Looking around various forums, including those here, provided no answers. Except someone started going on about it being a browser issue.
So I tried it in another browser, one I very rarely use, only for testing layouts etc, and there were the icons, not missing at all.
I went back to my original browser (Opera, but that’s not relevant if you read on), and the icons were still missing.
Curious.
A bit more reading in threads that were insisting “browser issues” lead me to a comment about enabling 3rd party cookies.
Now why would I want to do that? I have my main browser on every machine I use (about 5) set up to block ads, stop popups, only accept cookies from the site I’m on. The usual stuff. Safe browsing habits.
So as a test, I cleared the cache and deleted every single cookie, which naturally logged me out, enabled third-party cookies, and logged back in.
And there were the icons in the admin panel.
With a sense of mild indignation, I checked the cookies in the browser. Yes, there’s my WP admin cookie, and look at that underneath it – a Yahoo tracking cookie.

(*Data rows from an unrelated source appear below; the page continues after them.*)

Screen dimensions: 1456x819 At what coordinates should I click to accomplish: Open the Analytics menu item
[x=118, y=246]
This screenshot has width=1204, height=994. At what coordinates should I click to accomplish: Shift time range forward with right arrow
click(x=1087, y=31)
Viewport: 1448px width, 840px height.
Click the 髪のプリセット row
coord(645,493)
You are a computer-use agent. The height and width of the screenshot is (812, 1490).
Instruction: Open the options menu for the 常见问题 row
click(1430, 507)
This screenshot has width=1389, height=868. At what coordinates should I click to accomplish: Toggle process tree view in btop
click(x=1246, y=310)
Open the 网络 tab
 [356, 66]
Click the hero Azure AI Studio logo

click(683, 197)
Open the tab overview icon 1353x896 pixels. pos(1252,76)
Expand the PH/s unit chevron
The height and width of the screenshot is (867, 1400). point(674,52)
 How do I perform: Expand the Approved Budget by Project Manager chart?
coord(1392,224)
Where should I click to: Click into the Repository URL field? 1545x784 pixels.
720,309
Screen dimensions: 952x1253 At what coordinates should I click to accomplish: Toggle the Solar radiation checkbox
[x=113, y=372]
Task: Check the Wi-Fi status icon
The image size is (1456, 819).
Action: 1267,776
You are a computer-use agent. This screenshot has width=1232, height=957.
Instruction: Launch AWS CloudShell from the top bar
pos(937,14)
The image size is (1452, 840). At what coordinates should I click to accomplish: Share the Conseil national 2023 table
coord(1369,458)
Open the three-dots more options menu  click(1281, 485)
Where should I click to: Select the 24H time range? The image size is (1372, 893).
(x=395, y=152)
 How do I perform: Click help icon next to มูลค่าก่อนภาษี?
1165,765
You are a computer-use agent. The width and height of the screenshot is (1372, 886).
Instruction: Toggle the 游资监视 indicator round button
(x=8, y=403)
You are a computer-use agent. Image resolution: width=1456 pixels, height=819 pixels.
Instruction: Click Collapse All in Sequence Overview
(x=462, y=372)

Why (oh why oh why?) does a Yahoo tracking cookie need to be set before the admin icons will display? What purpose does this serve me? I have nothing to do with Yahoo, and I certainly didn’t give them permissions to place a tracking cookie in my browser when I’m only accessing my own website?
Why isn’t this disclosed in the WordPress docs?
Why does it possibly make me break EU law by not declaring it being set because I know nothing about it?
Why is the WP product broken without allowing Yahoo to track my browser?